In December, I attended the Shared Parenting Conference Lisbon 2025, dedicated to family relationships after separation. One of the presentations—by Prof. Edward Kruk, who has been researching the impact of various forms of a child’s separation from loved ones since the summer—particularly stuck with me because it addressed alienation, but not between parents. It was about grandparents.

The research and discussions highlighted something that is very common in practice: after parents separate, it is the grandparents who lose contact with their grandchildren. Not because the relationship is harmful to the child, but because they become “part of the opposing side.”

Meanwhile—despite its many flaws—Polish family law recognizes grandparents’ right to contact with their grandchildren (and grandchildren’s right to contact with their grandparents, of course). Grandparents are not just a helping hand with childcare or a holiday addition to family life. Very often, they are a safe haven—a person outside the conflict, with whom the child does not have to choose sides or protect anyone.

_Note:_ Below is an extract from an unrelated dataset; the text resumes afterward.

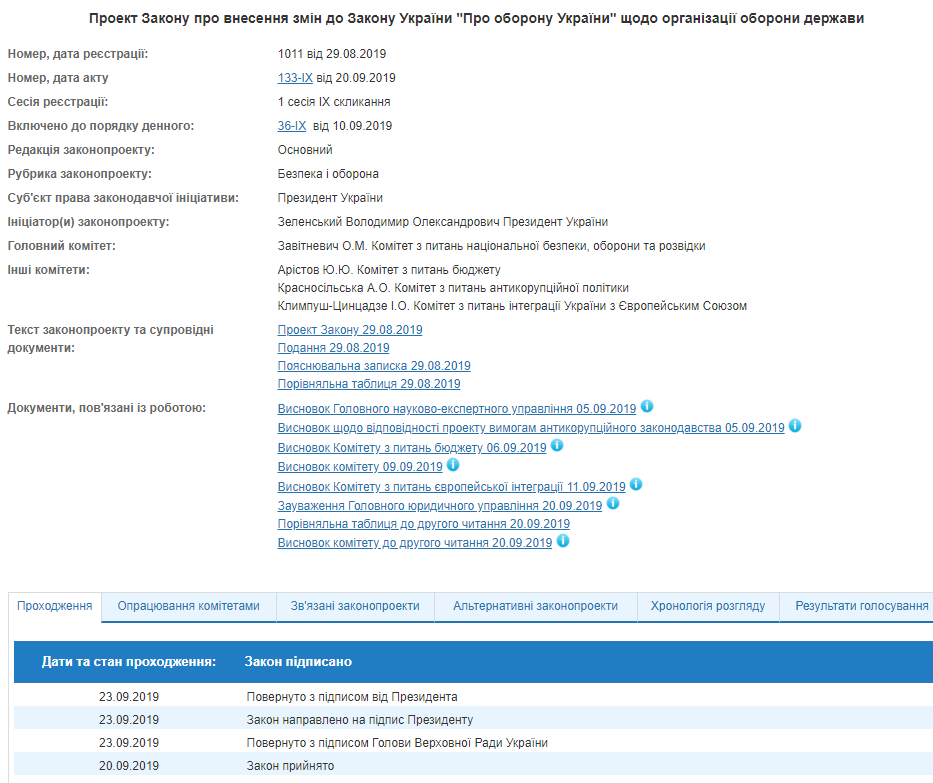Show the Результати голосування tab
Viewport: 933px width, 783px height.
coord(861,606)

During the same conference, Prof. Maria Filomena Gaspar emphasized how important it is, in cases of children’s loyalty conflicts, to ensure that the child has an adult in their circle of loved ones who is not involved in the parents’ dispute. Grandparents—even though they may seem to be on one side—can often create just such a space: calm, stable, and based on love for their grandchild, rather than on adult conflict.

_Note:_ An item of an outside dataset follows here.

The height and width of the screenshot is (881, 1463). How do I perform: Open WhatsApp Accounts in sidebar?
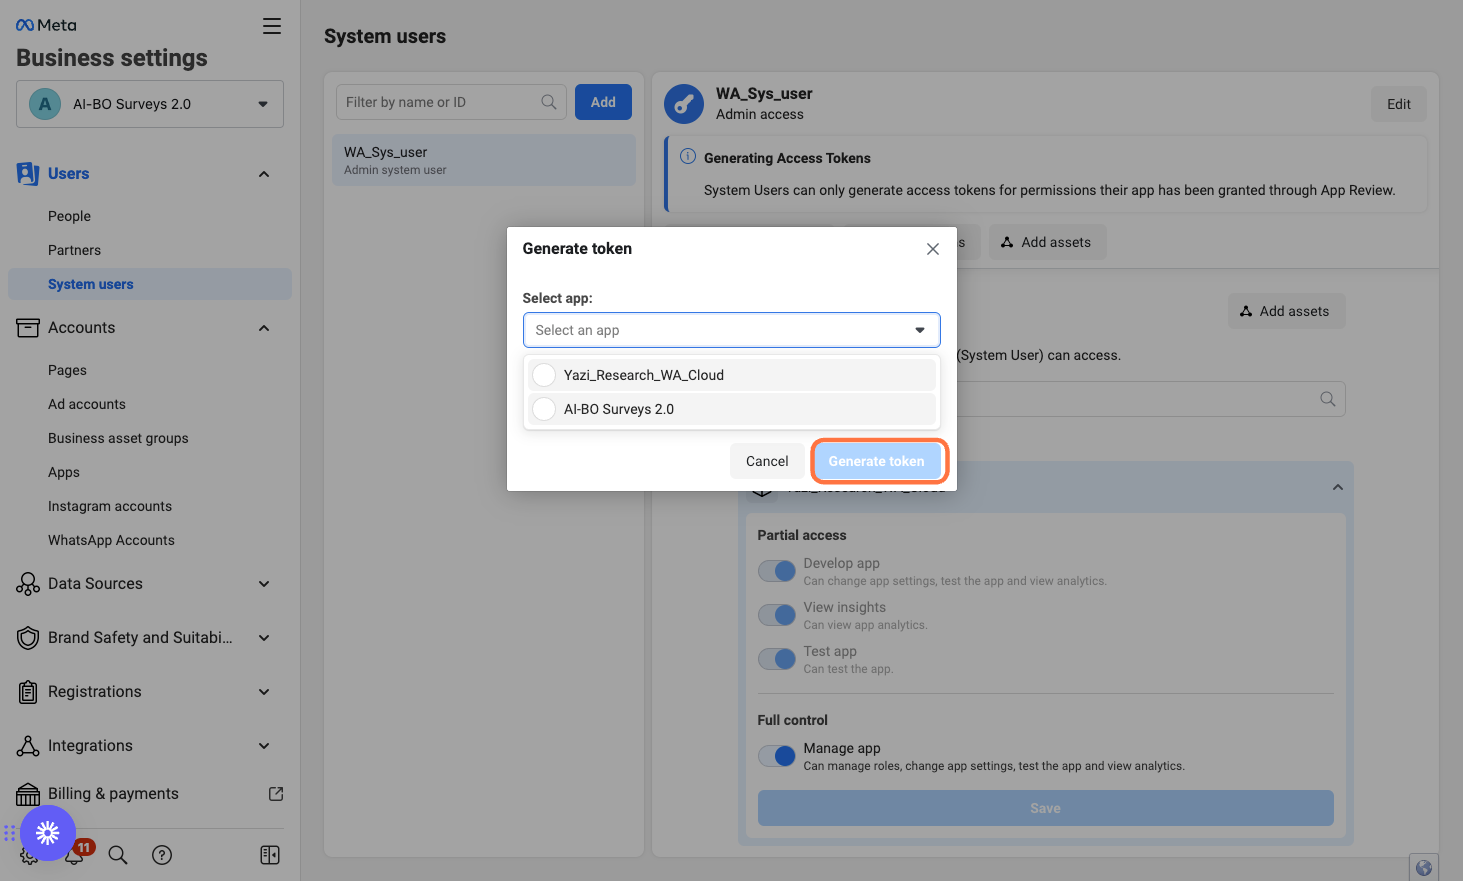click(x=111, y=540)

We forget that children are not the property of their parents. They have the right to a relationship with their grandparents—regardless of the nature of the relationship between the adults. And every good, safe person in a child’s life enriches it; such a person can be of immense importance to the child’s mental health and development, especially during a family crisis.

If parents object to grandparents’ contact with the children, the family court can be involved in the dispute. If contact with the grandchildren was regular before the separation, the court will likely recognize the value of this relationship and protect it. Even if the grandparents have not seen their grandchild before—and in cases of severe alienation, this is often the case—it does not negate the grandparents’ right to establish contact with their grandchild, though it requires a careful, gradual plan for building the relationship that will strengthen the child rather than create additional tension.

There is much to criticize about our family law system, but in this one area, it recognizes something very important: a child is not the property of the parents. And grandparents are important—and they have their own rights.